Turkey’s Syrian gamble
French President Sarkozy gambled on Libya by turning on Col. Gadhafi at the start of the uprising, even if it was not clear at the time that this uprising would succeed. In the end his gambled paid off and France secured a good place in post-Gadhafi Libya.
Turkey initially opposed any intervention in Libya and even accused Sarkozy of harboring “imperialist motives.” But it had no choice in the end other than pursuing the French line, and thus became a committed member of the coalition against Gadhafi.
On Syria, however, the roles are reversed. This time Turkey is taking a gamble by leading the international pressure on Damascus. Ankara may oppose any outside military intervention against Assad’s regime, but it is deeply involved in what amounts to an effort at regime change. Sheltering and providing political support to the Syrian opposition, which is now moving toward armed struggle, cannot be interpreted in any other way.

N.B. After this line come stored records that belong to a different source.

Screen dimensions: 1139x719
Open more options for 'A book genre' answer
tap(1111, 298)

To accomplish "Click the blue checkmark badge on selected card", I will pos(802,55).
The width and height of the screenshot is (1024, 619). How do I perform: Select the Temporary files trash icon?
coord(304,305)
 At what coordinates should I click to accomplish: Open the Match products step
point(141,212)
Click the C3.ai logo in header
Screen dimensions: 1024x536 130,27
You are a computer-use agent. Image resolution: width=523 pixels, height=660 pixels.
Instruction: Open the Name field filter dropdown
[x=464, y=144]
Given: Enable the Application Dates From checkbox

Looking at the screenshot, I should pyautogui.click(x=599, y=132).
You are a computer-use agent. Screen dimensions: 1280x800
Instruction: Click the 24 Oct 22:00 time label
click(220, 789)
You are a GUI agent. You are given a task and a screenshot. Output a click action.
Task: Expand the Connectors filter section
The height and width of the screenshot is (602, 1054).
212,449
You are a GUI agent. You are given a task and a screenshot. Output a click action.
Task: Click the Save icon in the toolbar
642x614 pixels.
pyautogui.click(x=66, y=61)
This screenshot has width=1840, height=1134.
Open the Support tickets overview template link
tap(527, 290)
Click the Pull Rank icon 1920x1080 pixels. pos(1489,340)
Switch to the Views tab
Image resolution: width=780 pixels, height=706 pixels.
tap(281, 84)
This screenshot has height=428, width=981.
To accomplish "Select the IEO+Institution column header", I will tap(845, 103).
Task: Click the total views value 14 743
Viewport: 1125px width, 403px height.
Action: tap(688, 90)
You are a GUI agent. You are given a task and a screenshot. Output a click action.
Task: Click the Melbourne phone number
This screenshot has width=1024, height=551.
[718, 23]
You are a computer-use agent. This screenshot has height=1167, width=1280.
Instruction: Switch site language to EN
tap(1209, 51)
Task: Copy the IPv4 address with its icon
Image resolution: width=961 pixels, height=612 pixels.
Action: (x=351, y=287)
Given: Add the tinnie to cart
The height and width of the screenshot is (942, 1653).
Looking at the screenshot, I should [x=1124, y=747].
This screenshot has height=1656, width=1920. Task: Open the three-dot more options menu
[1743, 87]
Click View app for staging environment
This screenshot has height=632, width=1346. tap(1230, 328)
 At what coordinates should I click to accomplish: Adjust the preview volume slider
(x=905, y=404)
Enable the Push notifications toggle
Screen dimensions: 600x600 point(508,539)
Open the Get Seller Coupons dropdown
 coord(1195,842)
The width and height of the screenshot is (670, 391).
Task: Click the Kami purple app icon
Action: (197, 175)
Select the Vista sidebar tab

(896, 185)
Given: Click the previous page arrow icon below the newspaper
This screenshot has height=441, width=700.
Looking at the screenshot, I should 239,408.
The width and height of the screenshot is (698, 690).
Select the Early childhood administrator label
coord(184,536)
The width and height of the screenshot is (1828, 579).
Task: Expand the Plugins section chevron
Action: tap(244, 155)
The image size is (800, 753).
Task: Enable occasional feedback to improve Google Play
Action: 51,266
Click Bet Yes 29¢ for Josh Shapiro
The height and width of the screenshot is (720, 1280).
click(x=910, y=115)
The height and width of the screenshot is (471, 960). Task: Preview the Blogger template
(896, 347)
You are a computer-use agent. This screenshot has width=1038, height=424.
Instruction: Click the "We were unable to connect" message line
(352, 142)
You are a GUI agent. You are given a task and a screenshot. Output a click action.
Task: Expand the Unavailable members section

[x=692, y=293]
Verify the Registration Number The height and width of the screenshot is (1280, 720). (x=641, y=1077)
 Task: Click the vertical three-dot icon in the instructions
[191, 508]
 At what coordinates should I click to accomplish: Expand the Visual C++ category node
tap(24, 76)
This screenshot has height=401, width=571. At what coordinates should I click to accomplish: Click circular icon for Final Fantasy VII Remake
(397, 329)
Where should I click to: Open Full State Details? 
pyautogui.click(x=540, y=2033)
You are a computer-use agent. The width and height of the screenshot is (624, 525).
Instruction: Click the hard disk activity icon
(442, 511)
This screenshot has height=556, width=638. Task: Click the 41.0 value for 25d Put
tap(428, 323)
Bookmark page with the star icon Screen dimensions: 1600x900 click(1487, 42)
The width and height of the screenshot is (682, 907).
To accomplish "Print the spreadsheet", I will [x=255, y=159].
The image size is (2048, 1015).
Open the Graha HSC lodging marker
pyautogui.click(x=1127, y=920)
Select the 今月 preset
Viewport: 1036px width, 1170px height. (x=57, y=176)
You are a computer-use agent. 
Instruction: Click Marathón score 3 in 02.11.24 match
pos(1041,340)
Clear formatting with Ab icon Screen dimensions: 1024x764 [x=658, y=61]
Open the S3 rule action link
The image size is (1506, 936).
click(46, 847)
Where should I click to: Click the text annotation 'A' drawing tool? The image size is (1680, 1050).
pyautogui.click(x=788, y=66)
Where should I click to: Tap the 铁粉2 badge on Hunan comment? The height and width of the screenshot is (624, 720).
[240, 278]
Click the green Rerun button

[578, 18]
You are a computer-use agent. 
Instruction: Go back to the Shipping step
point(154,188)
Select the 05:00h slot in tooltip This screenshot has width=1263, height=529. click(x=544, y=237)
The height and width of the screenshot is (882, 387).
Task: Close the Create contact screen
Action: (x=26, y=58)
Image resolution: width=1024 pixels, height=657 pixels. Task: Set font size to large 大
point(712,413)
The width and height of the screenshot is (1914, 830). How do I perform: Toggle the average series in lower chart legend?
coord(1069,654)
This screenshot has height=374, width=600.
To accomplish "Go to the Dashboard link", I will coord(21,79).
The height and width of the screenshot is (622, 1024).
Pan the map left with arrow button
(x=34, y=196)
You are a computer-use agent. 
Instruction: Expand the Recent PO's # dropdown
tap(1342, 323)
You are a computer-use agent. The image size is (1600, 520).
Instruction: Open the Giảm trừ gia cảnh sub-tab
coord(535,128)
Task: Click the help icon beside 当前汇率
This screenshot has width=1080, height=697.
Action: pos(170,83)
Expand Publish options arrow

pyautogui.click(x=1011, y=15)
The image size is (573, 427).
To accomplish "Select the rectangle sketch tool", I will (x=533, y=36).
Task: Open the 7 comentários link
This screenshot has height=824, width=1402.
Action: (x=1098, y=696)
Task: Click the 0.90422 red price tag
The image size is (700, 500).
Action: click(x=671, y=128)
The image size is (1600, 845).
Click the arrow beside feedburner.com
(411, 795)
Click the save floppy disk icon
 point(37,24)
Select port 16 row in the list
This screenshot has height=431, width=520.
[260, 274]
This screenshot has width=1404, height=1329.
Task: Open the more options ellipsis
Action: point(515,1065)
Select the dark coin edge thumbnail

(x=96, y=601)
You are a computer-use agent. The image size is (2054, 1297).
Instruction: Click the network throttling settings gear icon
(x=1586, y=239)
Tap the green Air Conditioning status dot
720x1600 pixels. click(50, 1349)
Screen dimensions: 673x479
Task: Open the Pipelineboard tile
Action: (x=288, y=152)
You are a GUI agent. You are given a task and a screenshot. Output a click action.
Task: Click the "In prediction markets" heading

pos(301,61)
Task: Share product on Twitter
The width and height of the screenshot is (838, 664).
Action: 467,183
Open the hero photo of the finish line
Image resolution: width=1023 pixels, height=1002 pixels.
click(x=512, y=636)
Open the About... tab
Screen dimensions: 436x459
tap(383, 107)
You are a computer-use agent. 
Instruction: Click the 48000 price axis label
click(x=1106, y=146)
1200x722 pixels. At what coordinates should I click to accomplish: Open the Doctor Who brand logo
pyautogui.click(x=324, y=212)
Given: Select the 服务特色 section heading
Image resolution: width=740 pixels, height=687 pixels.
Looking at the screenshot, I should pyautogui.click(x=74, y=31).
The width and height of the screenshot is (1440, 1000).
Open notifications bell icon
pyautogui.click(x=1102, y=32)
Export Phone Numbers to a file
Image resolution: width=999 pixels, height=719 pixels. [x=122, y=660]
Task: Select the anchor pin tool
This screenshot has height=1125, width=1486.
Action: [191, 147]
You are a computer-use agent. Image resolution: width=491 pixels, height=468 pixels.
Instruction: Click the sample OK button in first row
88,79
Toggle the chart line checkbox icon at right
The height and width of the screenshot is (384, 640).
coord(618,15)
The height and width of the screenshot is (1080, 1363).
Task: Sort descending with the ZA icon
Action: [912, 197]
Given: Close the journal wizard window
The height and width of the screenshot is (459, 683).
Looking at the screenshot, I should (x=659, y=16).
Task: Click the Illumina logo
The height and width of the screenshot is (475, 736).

Unlike Libya, however the stakes are higher in Syria, since it is not clear whether Assad will indeed be toppled anytime soon. He could remain in power with his strong military, a unified Alawite/Nusairi minority and the support (political or otherwise) of Iran, Russia and China. These countries couldn’t care less about the suffering of Syrians and are only concerned with preventing the West from strengthening its foothold in the region through friendly Arab regimes.
There are critics inside and outside Turkey, of course, who say Ankara’s involvement in Syria is also selfish. Foreign Minister Davutoğlu, for example, vehemently denies this involvement reflects a sense of solidarity with Syria’s majority Sunni’s who are governed by an Alawite minority. He maintains that Turkey reached out to President Assad at a time when the West was trying to isolate him and did so without any sectarian considerations.
That is true since sectarian divisions were not as pronounced only a year ago as they are today. But times have changed and a key aspect of the new set of circumstances is the growing sectarian divide in the Middle East. It seems inevitable therefore that the Justice and Development Party (AKP), which hails from an Islamist background, should incline toward the Sunni side of the equation.
Take Bahrain, for example. Foreign Ministry officials insist Ankara is not turning a blind eye to the oppression of the Shiite majority there by a governing Sunni minority. Ankara has indeed issued official statements critical of the situation in Bahrain. But one can hardly argue that Prime Minister Erdoğan and Davutoğlu have been as vocal on Bahrain as they have been on Syria.
That aside though, the fact remains that if Assad is toppled, Turkey’s great Syrian gamble will have paid off. It will be the country that the new leaders of Syria look to first as they try to establish a new regime. Turkey’s profile in the Sunni world across the Middle East will also increase, of course.
Shiites will not look so favorably on Turkey then and Ankara will have to win over the Syria’s Nusairi Alawites. Given that this minority has no choice but to value secularism and democracy in the future to protect itself against the majority Sunnis it fears, this may not be as hard as some assume.
If Assad somehow remains in power, however, Turkey’s gamble will have failed and this will leave Ankara facing a new set of negative circumstances along its 850-kilometer border with Syria. That must be a worrying prospect for both Prime Minister Erdoğan and Foreign Minister Davutoğlu.